Open srl147 opened 7 years ago
the links didn't insert correctly ftp://ngs.sanger.ac.uk/scratch/project/team117/srl/input2.bam ftp://ngs.sanger.ac.uk/scratch/project/team117/srl/fixed2.bam
So, by the SAM spec, it is kind of doing the right thing. A single '*' in the quality value stands for a lack of quality data. ClipAdaptor treats sequence and quality as text, so after clipping the single '*' gets interpreted as a lack of quality data and gets stored as a 255 in BAM format.
When ClipReinsert pulls the data out it reads the 255, adds 33 to get the right ascii value and so (because it is effectively a char type) becomes a space (ascii 32).
A space is not a valid quality value and causes bam12auxmerge to fail. It is an interesting edge case.
After some discussion we suggest the following as a simple fix. The code which clips adapter already checks for reads that are 100% adapter, in which case it will not clip the read. Can this check be extended to also skip reads that would contain only one base after clipping.
That looks like the simplest fix. I will get that done.
If after clipping the sequence in a bam file has a single base with a quality of 9, which corresponds to a '*' in the sam format, bamclipreinsert doesn't restore the quality values properly
I've created two bam files, containing a single cluster, which illustrate the problem. input2.bam in which the clipped forward read has a single base with a quality value of 9 and fixed2.bam where the quality value has been changed to 10.

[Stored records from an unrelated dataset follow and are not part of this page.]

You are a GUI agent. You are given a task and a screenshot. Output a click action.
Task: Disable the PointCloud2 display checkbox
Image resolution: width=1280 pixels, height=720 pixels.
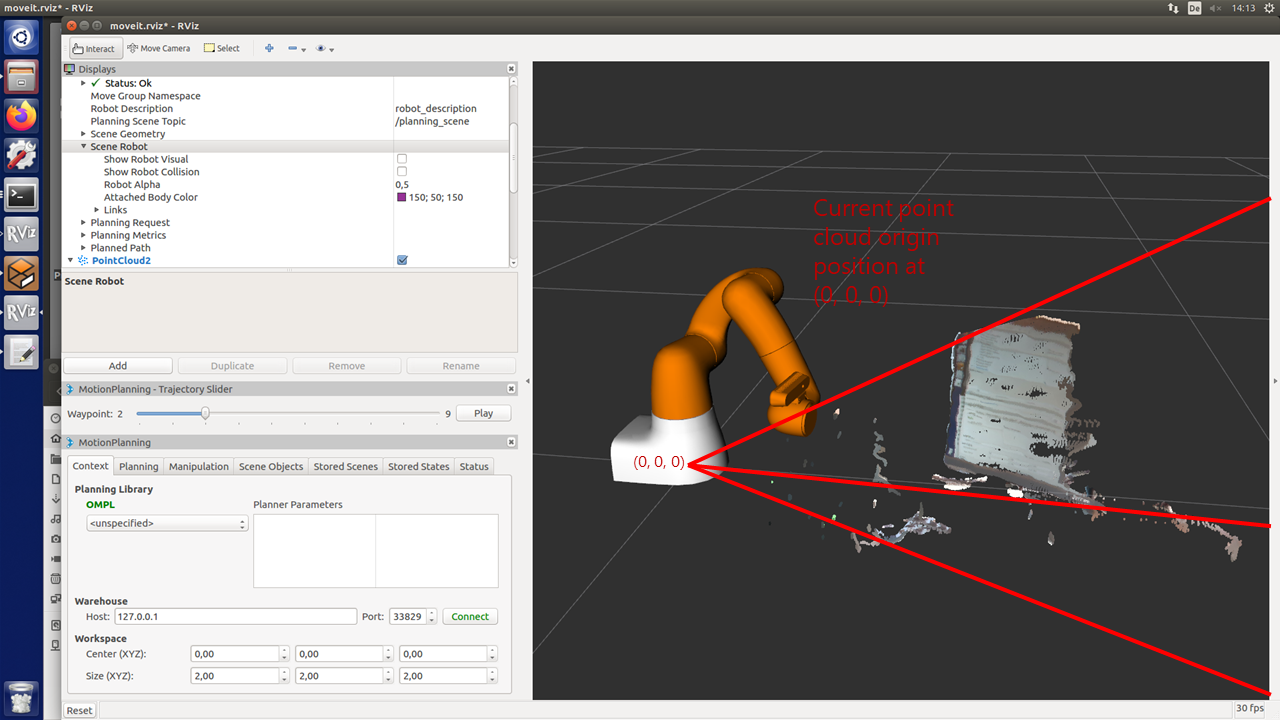(402, 259)
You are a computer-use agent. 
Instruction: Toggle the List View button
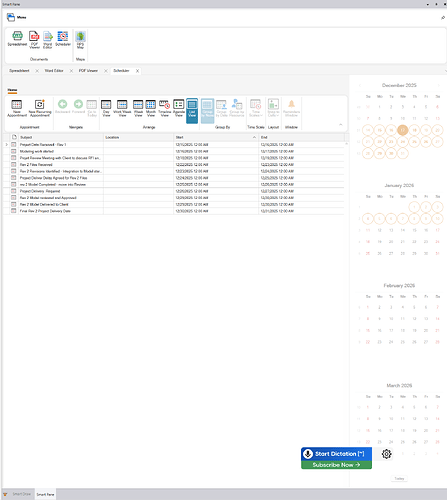(x=192, y=111)
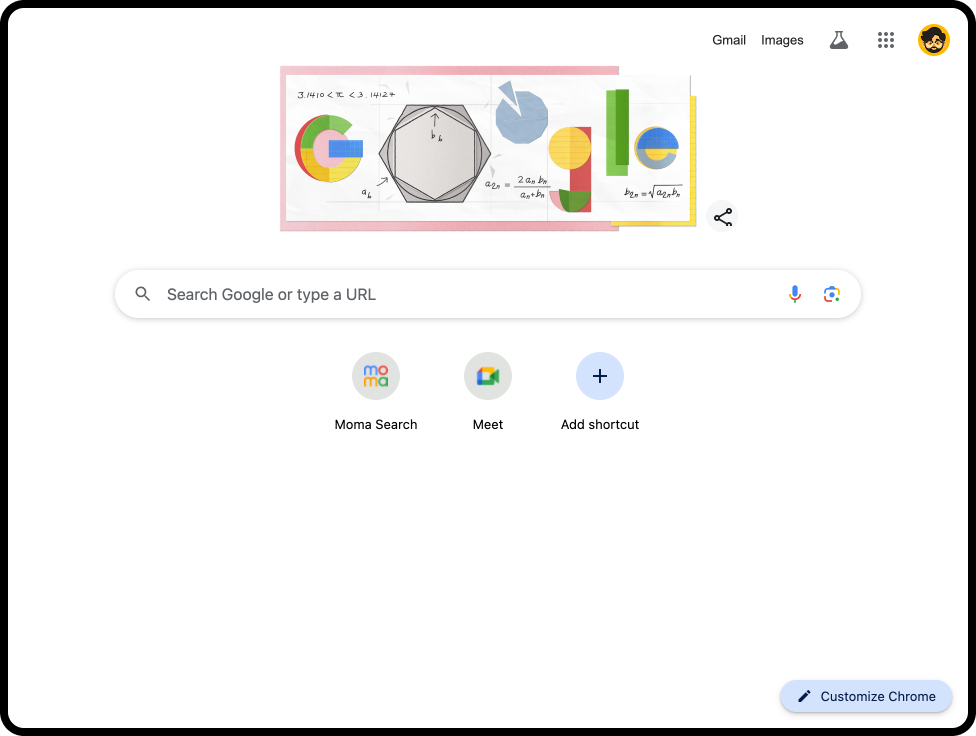Share today's Google Doodle

[722, 216]
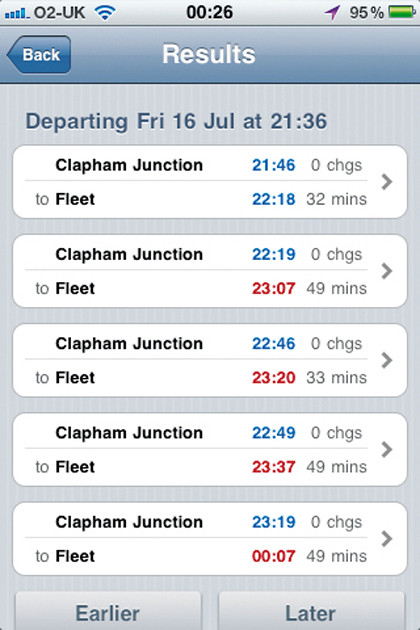Open chevron for the 21:46 departure
420x630 pixels.
(x=387, y=182)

Compare bamclipreinsert < input2.bam | samtools view bamclipreinsert < fixed2.bam | samtools view
We actually noticed this error because bam12auxmerge failed with the error 'Invalid quality value', when we tried re-inserting the clipped bases. The sam representation of the resulting bam file is somewhat different to that produced by bamclipreinsert but I assume the cause is the same.